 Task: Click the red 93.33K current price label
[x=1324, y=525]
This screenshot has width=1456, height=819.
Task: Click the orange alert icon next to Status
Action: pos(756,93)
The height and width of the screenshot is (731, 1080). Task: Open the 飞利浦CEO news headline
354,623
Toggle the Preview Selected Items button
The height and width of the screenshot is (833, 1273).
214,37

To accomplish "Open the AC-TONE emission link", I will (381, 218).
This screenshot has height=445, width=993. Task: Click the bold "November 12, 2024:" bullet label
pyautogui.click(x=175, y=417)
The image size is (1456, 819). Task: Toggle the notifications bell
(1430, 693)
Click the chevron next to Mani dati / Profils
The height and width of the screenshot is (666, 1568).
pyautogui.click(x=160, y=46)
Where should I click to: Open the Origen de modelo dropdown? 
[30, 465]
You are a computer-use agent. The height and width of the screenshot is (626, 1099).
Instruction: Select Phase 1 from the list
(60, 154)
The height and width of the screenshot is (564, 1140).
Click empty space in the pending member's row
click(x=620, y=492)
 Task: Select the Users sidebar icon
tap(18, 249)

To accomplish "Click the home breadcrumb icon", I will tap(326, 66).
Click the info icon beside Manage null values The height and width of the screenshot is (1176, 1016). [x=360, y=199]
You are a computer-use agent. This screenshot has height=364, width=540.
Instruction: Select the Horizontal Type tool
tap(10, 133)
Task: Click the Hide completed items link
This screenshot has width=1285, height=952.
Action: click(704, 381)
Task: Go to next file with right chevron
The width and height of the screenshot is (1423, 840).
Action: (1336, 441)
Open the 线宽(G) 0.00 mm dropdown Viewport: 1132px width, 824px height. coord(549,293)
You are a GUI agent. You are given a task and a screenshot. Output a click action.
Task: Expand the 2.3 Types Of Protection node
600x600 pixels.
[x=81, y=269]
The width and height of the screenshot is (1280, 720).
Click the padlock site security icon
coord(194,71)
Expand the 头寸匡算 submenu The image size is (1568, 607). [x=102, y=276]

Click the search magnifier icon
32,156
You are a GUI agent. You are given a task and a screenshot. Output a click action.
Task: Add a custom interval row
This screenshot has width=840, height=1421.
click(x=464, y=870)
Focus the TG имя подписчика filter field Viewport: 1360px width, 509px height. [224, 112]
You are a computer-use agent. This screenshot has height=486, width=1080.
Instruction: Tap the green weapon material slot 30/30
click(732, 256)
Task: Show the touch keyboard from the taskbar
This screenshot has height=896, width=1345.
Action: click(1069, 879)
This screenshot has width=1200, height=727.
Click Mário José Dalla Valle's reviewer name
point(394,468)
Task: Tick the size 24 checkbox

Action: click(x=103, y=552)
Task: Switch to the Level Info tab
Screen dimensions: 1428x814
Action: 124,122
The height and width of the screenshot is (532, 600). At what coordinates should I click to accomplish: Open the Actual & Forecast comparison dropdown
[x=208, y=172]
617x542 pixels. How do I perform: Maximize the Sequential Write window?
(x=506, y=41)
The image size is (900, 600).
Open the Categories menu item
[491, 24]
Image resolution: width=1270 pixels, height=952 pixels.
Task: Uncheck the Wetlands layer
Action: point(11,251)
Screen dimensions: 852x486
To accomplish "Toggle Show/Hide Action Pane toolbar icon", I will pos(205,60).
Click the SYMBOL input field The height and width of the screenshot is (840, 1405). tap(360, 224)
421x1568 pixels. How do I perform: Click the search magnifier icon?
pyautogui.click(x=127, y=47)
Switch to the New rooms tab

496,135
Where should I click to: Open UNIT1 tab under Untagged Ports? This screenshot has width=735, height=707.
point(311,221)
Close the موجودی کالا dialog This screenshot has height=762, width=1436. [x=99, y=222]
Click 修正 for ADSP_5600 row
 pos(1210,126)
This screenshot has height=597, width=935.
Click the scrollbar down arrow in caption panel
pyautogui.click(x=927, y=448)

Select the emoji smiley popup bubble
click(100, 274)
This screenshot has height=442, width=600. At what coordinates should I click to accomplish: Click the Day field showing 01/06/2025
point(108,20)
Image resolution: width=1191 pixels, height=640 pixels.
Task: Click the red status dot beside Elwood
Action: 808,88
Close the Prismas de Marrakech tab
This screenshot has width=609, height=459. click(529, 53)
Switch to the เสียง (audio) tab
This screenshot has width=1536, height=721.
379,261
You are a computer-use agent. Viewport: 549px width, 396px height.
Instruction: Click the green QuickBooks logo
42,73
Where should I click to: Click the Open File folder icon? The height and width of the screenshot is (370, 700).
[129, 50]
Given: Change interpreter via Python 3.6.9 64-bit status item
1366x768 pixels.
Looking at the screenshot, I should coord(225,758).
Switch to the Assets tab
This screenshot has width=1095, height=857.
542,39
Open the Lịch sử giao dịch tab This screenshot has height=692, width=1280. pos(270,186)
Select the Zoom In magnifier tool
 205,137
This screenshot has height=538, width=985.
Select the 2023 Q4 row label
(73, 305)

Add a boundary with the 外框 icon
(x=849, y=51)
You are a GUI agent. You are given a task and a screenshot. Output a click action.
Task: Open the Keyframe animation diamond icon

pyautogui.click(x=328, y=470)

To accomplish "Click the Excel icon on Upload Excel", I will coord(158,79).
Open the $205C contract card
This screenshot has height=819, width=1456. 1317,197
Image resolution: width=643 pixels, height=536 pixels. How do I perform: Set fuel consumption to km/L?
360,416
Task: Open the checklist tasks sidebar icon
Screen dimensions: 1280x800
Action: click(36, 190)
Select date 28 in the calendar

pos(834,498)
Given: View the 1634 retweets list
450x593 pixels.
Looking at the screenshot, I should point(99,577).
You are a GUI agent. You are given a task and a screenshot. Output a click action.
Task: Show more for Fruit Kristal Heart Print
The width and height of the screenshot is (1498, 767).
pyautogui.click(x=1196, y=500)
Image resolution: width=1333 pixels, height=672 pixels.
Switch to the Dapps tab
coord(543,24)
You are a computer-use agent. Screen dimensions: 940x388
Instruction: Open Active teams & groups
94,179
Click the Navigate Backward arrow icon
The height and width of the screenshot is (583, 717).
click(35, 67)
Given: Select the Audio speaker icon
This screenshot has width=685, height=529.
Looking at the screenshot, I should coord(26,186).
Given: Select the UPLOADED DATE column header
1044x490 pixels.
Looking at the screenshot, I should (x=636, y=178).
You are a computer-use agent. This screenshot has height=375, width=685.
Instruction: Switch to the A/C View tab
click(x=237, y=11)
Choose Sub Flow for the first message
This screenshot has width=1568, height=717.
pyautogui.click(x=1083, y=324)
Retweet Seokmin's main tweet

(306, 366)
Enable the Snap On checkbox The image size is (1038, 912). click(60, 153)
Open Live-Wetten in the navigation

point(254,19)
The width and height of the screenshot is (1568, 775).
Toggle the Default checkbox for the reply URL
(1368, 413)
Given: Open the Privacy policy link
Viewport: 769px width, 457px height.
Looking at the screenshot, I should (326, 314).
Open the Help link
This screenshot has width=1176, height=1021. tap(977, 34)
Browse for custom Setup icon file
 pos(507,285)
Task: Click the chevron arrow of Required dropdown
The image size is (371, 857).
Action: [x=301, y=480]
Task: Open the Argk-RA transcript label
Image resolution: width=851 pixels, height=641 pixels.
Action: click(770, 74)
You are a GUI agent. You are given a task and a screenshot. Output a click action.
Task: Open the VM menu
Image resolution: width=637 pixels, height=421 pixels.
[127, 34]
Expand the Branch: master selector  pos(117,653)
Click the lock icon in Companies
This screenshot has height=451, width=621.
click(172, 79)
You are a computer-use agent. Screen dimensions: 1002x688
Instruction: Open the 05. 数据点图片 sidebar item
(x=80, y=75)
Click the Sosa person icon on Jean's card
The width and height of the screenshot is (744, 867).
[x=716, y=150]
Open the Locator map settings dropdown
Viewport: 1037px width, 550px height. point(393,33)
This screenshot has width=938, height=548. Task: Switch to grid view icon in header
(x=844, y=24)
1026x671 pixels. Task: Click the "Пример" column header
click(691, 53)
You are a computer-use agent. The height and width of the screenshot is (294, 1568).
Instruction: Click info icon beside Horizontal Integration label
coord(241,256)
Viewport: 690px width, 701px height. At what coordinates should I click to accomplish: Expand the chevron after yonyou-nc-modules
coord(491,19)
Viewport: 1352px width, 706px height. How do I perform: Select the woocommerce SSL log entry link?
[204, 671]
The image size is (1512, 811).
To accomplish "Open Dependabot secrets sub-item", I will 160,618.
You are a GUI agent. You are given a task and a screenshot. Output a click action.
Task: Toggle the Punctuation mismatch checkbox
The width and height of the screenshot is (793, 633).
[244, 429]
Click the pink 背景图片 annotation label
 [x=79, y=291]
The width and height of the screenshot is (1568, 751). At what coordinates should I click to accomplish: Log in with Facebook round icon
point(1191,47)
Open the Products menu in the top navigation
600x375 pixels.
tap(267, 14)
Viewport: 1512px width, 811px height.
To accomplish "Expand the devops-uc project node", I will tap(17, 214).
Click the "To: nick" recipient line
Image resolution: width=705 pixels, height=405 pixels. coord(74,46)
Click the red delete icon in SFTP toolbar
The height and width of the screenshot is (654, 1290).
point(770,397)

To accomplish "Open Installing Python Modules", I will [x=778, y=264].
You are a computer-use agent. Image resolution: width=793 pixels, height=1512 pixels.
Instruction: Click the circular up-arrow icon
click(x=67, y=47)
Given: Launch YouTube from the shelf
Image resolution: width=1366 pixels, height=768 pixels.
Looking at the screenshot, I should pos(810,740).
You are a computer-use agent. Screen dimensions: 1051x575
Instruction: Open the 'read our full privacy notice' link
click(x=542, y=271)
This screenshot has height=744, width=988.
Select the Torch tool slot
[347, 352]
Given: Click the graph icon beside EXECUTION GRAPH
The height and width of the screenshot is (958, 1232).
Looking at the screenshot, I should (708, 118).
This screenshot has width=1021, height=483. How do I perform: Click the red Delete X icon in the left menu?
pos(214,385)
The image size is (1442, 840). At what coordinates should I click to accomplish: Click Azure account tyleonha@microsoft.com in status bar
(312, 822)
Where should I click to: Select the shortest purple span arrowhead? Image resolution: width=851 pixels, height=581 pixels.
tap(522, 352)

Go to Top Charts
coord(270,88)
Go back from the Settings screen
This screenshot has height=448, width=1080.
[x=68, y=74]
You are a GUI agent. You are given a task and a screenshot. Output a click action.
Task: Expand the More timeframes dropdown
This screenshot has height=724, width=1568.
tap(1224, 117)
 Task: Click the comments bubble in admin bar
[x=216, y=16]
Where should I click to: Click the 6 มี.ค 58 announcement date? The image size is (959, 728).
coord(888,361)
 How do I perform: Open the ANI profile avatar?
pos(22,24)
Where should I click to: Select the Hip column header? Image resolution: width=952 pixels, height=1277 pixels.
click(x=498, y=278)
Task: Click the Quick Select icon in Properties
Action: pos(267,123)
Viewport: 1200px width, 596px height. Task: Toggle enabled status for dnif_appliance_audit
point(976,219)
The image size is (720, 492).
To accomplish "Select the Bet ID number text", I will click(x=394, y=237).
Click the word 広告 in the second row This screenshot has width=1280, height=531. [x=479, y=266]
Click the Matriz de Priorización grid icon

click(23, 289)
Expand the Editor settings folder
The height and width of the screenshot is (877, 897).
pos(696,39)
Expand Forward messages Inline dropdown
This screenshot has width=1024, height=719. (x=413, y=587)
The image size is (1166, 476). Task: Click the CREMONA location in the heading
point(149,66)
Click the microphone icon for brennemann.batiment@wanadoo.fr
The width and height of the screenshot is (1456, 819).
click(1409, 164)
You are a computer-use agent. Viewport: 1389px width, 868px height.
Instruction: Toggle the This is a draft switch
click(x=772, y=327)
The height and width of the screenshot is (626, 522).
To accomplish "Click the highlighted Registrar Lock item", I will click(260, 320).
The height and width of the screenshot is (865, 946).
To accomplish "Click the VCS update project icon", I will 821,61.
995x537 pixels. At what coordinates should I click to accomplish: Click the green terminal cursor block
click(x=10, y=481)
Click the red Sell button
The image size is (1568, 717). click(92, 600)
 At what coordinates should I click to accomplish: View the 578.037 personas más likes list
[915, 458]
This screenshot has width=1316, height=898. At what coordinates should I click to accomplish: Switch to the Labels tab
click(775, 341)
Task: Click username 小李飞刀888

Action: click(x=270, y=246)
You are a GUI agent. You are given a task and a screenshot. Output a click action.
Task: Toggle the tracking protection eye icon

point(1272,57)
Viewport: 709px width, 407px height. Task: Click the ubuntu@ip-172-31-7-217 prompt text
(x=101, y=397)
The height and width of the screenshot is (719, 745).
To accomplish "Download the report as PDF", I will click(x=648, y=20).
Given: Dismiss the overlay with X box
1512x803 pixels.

PROBLEM STATEMENT » Could you copy out, word for word, the lines above from the one holding "The height and width of the screenshot is (626, 522)." through the end of the records, both ends included?

ANSWER FOR THE TASK »
The height and width of the screenshot is (626, 522).
To accomplish "Click the highlighted Registrar Lock item", I will click(260, 320).
The height and width of the screenshot is (865, 946).
To accomplish "Click the VCS update project icon", I will 821,61.
995x537 pixels. At what coordinates should I click to accomplish: Click the green terminal cursor block
click(x=10, y=481)
Click the red Sell button
The image size is (1568, 717). click(92, 600)
 At what coordinates should I click to accomplish: View the 578.037 personas más likes list
[915, 458]
This screenshot has width=1316, height=898. At what coordinates should I click to accomplish: Switch to the Labels tab
click(775, 341)
Task: Click username 小李飞刀888

Action: click(x=270, y=246)
You are a GUI agent. You are given a task and a screenshot. Output a click action.
Task: Toggle the tracking protection eye icon

point(1272,57)
Viewport: 709px width, 407px height. Task: Click the ubuntu@ip-172-31-7-217 prompt text
(x=101, y=397)
The height and width of the screenshot is (719, 745).
To accomplish "Download the report as PDF", I will click(x=648, y=20).
Given: Dismiss the overlay with X box
1512x803 pixels.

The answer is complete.